Set task: From the records below, pick out each line that contains the word "name" and copy it.
----- Entries supplied
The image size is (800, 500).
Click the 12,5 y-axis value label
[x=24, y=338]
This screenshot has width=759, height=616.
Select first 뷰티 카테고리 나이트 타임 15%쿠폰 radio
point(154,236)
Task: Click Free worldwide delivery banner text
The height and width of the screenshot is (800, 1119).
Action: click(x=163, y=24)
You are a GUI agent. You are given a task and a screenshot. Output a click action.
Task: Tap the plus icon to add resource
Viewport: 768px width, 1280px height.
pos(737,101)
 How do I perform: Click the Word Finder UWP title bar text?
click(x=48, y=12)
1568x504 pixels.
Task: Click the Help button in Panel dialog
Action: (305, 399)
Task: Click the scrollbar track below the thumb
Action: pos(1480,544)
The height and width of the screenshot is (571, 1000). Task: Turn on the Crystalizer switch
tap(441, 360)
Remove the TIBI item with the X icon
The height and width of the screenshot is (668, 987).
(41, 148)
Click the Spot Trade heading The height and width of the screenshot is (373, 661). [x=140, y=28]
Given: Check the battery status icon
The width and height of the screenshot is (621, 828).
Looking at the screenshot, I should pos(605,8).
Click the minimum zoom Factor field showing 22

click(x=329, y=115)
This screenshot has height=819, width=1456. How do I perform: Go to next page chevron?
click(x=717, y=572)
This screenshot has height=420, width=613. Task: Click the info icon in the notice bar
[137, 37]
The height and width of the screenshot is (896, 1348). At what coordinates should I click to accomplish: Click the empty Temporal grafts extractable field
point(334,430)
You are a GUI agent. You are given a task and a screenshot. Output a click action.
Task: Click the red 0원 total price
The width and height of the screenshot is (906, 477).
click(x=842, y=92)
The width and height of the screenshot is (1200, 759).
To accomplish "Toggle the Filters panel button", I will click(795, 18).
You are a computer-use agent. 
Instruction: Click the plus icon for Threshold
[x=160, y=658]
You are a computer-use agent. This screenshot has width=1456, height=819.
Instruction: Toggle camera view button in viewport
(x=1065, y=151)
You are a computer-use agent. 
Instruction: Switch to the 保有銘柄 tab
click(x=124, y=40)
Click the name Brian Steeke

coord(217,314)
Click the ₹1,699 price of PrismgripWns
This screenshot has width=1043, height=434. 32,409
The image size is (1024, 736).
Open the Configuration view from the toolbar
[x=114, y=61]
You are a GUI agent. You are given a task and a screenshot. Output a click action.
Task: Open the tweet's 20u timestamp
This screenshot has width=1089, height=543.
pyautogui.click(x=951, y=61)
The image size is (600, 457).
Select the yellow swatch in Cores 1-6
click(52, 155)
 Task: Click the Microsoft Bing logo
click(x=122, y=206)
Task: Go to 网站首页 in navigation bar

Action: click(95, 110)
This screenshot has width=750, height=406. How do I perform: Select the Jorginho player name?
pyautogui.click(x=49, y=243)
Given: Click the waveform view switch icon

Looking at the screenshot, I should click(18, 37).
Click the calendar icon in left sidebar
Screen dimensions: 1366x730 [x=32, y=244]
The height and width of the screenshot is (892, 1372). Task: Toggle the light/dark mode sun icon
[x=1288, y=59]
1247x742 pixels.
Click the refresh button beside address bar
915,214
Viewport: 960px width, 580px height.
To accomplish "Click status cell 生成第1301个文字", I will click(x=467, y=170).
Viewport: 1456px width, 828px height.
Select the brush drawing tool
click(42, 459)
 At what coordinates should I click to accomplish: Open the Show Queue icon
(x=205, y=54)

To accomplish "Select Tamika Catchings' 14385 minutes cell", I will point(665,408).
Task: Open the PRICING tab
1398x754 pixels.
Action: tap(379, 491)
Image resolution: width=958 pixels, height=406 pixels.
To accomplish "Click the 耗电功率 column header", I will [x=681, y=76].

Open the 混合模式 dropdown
----------
Full solution:
Click the name Brian Steeke
This screenshot has width=750, height=406. How do I perform: Select the Jorginho player name?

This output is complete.